Located 100km north of Berlin, Prenzlau—population: 19,000—is not exactly on the periphery of the European project, although as a small provincial town in the economically depressed state of Brandenburg, it is very much on the social, cultural and political margins. Since Berlin has become a cultural magnet and hotbed of real estate and it investment over the past decade, the gulf between the city and its rural hinterland has only widened. Not many Berliners have roots in the surrounding region, which they appreciate for its lakes but also tend to despise for its presumed petty-bourgeois culture and latent fascist tendencies.

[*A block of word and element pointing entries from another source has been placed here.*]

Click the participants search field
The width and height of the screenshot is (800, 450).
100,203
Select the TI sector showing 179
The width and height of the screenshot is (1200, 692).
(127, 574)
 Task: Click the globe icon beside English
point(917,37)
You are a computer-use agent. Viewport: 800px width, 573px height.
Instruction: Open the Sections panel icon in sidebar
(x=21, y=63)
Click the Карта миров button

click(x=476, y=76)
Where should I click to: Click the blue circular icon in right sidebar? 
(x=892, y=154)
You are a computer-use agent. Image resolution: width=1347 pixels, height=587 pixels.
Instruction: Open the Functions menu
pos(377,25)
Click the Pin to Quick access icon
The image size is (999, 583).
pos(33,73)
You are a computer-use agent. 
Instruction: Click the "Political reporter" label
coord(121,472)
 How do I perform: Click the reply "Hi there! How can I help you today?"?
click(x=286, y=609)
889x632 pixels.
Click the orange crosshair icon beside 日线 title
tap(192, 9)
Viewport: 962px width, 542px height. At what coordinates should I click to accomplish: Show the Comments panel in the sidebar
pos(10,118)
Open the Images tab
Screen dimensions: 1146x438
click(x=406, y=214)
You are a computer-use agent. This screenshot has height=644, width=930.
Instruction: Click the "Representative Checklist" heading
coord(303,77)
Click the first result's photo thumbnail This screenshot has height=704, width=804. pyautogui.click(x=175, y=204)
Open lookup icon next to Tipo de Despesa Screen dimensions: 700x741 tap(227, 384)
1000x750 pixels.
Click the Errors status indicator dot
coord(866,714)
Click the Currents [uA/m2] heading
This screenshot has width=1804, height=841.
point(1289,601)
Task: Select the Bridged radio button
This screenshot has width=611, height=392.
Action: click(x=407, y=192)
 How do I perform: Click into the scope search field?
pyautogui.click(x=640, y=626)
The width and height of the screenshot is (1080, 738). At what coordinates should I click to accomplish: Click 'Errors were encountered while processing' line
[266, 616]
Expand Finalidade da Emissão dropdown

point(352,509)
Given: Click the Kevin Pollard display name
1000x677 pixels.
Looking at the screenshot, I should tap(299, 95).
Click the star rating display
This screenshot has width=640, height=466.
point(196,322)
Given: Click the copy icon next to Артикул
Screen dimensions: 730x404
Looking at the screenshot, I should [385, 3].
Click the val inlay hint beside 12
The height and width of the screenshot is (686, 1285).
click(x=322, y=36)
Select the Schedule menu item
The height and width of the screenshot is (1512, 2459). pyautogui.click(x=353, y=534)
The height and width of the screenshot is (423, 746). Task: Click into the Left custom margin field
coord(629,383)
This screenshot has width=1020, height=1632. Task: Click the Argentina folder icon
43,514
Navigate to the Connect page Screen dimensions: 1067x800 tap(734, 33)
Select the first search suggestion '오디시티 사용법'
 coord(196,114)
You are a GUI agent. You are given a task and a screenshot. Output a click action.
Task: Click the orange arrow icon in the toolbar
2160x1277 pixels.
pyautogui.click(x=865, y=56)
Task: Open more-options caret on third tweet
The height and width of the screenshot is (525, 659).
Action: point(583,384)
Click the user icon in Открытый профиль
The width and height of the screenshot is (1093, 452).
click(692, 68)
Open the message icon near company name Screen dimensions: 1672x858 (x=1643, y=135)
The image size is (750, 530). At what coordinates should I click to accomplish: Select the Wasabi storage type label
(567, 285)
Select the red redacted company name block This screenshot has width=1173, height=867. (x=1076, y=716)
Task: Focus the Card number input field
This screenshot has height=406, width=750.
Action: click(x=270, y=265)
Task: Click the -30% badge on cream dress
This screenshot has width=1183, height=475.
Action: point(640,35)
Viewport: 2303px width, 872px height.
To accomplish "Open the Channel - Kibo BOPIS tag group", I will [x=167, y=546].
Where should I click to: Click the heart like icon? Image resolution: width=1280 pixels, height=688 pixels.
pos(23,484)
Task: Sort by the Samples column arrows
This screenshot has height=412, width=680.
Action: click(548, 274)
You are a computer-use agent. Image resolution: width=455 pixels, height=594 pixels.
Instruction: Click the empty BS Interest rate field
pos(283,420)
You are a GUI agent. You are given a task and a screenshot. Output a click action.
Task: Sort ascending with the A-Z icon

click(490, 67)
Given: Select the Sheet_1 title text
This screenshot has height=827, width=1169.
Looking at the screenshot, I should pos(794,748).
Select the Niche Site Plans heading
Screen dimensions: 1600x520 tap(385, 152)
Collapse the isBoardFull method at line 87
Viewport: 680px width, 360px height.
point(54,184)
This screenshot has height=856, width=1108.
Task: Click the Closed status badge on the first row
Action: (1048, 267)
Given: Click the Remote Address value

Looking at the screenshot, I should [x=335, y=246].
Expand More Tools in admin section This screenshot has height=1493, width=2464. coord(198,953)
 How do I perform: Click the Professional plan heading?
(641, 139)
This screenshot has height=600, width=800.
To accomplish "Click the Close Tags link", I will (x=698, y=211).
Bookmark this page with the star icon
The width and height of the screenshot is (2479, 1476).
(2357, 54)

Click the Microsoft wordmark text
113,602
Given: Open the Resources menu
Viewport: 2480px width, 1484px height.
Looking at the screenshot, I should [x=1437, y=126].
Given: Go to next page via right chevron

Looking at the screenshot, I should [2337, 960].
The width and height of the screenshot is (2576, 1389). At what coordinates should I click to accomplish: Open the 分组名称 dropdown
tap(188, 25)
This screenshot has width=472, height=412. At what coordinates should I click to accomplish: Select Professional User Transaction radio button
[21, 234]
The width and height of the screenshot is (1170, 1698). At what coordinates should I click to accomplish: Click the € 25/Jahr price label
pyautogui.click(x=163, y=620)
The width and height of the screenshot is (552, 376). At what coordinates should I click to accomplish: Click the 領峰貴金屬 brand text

Conversely, country folk tend to be wary of the big city, even if they have barely set foot in it.
The first thing you learn about Prenzlau, as a job consultant, is that this is a ‘structurally weak region’. Not only is Brandenburg a depressed East German Land, but the Uckermark region, the county over which Prenzlau presides, boasts one of the highest unemployment rates in Germany, a little above 10 per cent. In the post-war decades, the gdr managed to fold the Uckermark into its developmental plan by collectivizing agriculture and relocating industrial activity to the region. Unlike agrarian enclosures in the West, the state-socialist approach did not involve casting farm workers off the land; rather, it modernized agricultural production with the help of local farmers as wage proletarians. The fall of the Wall and German reunification spelled a second round of enclosures in the form of deindustrialization, caused by the forced bankruptcy of state enterprises and the seizing of public assets for the funding of subsequent transfer payments—a strategy Eurozone elites would apply to the Greek bailout, twenty-five years later. In the 1990s this plunged millions of workers into early retirement, or saw them enter retraining programmes or set off to West Germany looking for work. Supposedly the reunion of two long-lost siblings, German reunification was rather the annexation of an unevenly developed economy to history’s designated winner.
After reunification, the new Länder, as they are known, experienced two ‘recoveries’. The first was a construction boom that fizzled out by the late 90s. The second, running from 2000 to 2012, was a government-subsidized round of industrialization focused on renewable energy, wind and solar power. From the turn of the millennium, the German government poured €31 billion into the photovoltaic industry located in its eastern ‘Solar Valley’. In a classic case of capitalist over-investment, intensified production across Europe and, increasingly, China—aided, indeed, by German technology transfers—pushed down the price of solar panels and solar energy to a level at which Western governments could no longer afford to subsidize the industry. Once government support was phased out, German manufacturers began closing down. In 2011, the local photovoltaic industry had employed 111,000 people; two years later, that number had halved.footnote1 Finally, in March 2013, the Bosch group announced that it would be closing down Aleo Solar, its subsidiary in Prenzlau, adding another 550 workers to the post-industrial labour reserve.